FRAGMENTO FUENTE:
Cuatro artistas cubanoamericanos en New Jersey

Hablar de “arte cubanoamericano”, más allá de arte cubano, nos remite necesariamente al exilio. O quizás debo decir exilio(s). En uno u otro caso, exilio(s) alude a un carácter político que se ha manifestado, ahora sí, en singular. 

El exilio ha sido recurrente en la cultura cubana. Desde José María Heredia, nuestro primer exilado, hasta hoy, el exilio es un elemento organizador en nuestra cultura. 

Habría que establecer una distinción entre exilio e inmigración; correlación que cambió radicalmente a partir de 1959 (particularmente en 1961, cuando el régimen cubano declaró su carácter socialista, derivando a un sistema totalitario).

Habría que decir también que los exilios usualmente vienen precedidos de insilios y ostracismos. 

Pensar el arte cubanoamericano podría conducirnos a la búsqueda de aquello que nos ha sido negado (Julia Kristeva aclara esta idea en Strangers to Ourselves). Todo lo que hemos considerado ajeno es simplemente parte de nosotros mismos, ha sido reprimido. El exilio puede tener entonces el “encanto” de encontrarnos, de conocernos a nosotros mismos y a las bases culturales desde las cuales hemos producido (véase On becoming Cuban identity nationality and culture, de Louis A. Pérez Jr.). 

En uno u otro caso, el exilio produce una identidad que se debate entre el carácter cosmopolita del país de acogida y la condición migrante del sujeto. Suerte de tensión donde se pretende preservar los valores de una sociedad que se interpone con los reclamos de lo que Karl Popper llamaba “sociedad abierta”.

Lo que hemos llamado arte cubanoamericano habría que delimitarlo en una temporalidad histórica; de lo contrario, se corre el riesgo de crear una taxonomía supraexplicativa como lo ha sido, o ha pretendido ser, el concepto “arte cubano”.

En los últimos veinte años, el llamado arte cubanoamericano ha generado una nueva manera de narrar desde múltiples poéticas y visualidades, alejándose de forma plausible del canon clásico, o al menos de un entendimiento clásico establecido desde la identidad de lo cubano en el arte.

Ahora bien, el statement arte cubanoamericano es solo eso: un statement que hace alusión a algo que debe ser nombrado. Y digo esto porque no hay en eso que hemos llamado arte cubanoamericano integración simbólica alguna, todo lo contrario. 

En todo caso, la fragmentación de este ¿campo intelectual? obliga a la elaboración de un mapa teórico y visual que nos permita analizar cómo se ha manifestado dicho campo, al menos, en los últimos veinte años. 

Pierre Bourdieu en Las reglas del arte hace alusión a la “emergencia de un campo intelectual”. Cuando se alcanza cierta “autonomía” como negación de la “subordinación estructural” se produce una fractura, que en el caso del arte cubanotuvo como escenario la década de los ochenta.

OBJETIVO INDICADO: Enumera todas las obras cuyo título aparece en el fragmento sobre el arte cubanoamericano. Las entradas no tienen ningún papel en esta tarea.

ENTRADAS PROPORCIONADAS:
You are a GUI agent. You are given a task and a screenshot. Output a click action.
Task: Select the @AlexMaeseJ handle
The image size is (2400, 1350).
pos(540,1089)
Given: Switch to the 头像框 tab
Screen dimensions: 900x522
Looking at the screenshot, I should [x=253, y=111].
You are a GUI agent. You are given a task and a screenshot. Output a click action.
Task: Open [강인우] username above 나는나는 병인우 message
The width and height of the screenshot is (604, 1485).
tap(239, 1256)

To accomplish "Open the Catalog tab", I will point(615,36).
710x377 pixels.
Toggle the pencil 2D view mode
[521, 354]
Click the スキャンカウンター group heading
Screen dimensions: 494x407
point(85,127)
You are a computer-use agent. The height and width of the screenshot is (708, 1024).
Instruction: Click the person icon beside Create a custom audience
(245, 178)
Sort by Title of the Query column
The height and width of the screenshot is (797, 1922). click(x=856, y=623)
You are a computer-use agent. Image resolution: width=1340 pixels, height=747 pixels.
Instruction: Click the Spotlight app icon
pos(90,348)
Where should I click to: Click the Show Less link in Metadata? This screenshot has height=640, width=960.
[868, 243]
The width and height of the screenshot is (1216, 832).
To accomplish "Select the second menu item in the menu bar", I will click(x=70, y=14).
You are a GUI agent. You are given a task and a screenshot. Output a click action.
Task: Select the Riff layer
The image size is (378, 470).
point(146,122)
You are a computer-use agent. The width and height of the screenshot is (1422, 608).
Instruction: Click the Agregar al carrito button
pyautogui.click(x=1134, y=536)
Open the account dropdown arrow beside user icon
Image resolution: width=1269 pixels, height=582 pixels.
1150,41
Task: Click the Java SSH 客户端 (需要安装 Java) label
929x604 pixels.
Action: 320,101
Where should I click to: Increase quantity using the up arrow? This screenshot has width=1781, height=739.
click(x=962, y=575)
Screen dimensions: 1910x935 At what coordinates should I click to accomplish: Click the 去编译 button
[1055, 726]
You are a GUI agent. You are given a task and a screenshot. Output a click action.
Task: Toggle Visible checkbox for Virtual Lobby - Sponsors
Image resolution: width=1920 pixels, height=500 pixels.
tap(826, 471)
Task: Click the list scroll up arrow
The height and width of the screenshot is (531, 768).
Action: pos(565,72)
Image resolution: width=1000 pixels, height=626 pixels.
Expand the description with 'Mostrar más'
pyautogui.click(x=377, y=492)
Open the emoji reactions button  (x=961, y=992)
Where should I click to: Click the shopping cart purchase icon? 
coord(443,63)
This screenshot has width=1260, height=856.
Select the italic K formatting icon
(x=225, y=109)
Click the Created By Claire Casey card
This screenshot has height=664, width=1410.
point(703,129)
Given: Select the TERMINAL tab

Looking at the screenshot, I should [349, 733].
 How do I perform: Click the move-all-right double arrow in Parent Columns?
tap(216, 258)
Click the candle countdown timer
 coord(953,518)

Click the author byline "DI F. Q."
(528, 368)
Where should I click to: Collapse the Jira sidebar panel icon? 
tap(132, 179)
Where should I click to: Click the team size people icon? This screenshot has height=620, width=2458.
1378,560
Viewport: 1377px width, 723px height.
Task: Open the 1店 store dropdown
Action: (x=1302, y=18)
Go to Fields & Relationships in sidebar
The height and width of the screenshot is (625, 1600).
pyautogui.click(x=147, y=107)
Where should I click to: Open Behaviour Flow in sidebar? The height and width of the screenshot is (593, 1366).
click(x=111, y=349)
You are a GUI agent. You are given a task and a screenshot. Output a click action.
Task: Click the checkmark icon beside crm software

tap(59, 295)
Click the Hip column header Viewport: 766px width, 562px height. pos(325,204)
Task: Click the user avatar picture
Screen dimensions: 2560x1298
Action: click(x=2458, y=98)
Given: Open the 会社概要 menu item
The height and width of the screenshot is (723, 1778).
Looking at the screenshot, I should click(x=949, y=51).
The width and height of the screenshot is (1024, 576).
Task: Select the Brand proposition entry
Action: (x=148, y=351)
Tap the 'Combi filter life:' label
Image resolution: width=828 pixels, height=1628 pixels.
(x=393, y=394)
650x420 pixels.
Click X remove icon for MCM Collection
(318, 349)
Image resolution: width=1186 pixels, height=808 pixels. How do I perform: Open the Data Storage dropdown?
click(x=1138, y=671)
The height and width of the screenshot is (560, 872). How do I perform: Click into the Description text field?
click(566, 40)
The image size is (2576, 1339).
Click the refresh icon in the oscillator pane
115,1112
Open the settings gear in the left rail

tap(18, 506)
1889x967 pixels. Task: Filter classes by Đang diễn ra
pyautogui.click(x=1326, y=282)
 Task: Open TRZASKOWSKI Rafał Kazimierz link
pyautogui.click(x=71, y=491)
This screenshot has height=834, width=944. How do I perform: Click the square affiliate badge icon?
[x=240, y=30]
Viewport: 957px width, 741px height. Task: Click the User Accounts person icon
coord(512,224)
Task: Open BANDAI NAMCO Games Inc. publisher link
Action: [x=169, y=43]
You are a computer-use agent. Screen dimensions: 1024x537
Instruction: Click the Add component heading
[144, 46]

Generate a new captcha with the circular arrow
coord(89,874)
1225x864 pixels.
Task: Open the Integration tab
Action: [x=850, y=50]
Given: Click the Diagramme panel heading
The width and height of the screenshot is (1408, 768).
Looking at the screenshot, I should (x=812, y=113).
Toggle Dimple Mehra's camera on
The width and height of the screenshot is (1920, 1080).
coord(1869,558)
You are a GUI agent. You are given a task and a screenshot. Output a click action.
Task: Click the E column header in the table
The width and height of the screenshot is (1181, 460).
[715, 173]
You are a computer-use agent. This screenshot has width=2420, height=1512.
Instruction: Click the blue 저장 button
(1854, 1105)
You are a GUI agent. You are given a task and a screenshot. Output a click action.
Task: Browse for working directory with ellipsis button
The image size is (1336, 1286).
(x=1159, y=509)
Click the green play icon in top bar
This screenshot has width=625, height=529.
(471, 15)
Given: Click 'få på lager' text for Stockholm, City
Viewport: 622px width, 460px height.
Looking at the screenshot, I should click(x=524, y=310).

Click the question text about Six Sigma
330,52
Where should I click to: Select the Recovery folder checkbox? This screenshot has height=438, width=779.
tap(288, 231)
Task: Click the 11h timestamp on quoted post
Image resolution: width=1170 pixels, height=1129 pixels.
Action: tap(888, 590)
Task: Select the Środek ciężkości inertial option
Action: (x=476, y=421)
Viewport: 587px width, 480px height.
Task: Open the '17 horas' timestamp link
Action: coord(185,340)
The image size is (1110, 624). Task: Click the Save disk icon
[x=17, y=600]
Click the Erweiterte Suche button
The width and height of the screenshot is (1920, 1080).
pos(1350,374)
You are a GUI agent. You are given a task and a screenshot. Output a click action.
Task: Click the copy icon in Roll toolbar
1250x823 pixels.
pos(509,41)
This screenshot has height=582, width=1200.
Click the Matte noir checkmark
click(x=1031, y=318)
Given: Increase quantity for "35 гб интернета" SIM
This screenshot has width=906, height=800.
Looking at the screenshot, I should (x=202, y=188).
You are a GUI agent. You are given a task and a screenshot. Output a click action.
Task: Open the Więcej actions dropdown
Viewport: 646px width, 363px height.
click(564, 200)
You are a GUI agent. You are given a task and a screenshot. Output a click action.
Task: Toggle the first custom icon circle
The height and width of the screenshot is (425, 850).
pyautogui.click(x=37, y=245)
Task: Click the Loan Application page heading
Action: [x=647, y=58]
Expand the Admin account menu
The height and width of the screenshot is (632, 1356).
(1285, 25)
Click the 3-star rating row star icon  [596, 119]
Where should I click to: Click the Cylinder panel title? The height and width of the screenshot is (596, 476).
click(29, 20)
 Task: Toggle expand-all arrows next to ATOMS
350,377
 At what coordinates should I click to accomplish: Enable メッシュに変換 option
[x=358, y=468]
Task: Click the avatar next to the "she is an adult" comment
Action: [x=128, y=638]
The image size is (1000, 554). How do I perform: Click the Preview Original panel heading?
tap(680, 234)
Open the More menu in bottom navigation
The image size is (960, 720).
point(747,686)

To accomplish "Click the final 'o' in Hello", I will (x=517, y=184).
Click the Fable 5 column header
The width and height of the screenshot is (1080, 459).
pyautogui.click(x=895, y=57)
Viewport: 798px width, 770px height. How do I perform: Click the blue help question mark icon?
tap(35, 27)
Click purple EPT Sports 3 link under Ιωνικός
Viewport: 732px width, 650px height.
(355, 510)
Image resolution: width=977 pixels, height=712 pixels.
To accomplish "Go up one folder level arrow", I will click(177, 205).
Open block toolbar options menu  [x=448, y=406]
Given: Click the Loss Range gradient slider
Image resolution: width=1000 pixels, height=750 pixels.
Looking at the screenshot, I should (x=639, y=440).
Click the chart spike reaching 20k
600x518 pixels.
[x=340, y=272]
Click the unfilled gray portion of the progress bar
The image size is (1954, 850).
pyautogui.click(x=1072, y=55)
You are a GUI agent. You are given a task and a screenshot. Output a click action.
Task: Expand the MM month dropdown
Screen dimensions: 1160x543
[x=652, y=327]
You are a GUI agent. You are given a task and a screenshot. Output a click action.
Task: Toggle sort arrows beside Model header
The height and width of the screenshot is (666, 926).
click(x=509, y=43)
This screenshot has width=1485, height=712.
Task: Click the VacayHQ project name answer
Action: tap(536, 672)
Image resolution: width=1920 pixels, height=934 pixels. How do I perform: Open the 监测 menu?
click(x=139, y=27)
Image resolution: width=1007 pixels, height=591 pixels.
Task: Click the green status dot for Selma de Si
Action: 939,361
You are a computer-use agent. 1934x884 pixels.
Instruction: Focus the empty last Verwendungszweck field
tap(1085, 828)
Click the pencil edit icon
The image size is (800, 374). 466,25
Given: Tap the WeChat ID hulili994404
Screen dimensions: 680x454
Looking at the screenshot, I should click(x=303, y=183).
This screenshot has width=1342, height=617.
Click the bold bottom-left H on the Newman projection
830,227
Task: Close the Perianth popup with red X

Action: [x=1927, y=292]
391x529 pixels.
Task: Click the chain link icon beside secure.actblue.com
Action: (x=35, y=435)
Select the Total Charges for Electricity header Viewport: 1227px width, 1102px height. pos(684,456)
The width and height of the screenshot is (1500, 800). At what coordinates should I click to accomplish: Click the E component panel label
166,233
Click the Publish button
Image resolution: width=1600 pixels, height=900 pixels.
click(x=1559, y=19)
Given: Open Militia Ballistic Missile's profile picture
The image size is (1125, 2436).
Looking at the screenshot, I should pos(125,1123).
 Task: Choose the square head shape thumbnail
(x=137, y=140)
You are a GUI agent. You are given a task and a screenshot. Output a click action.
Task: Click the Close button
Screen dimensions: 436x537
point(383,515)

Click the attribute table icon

RESPUESTA:
- Strangers to Ourselves
- On becoming Cuban identity nationality and culture
- Las reglas del arte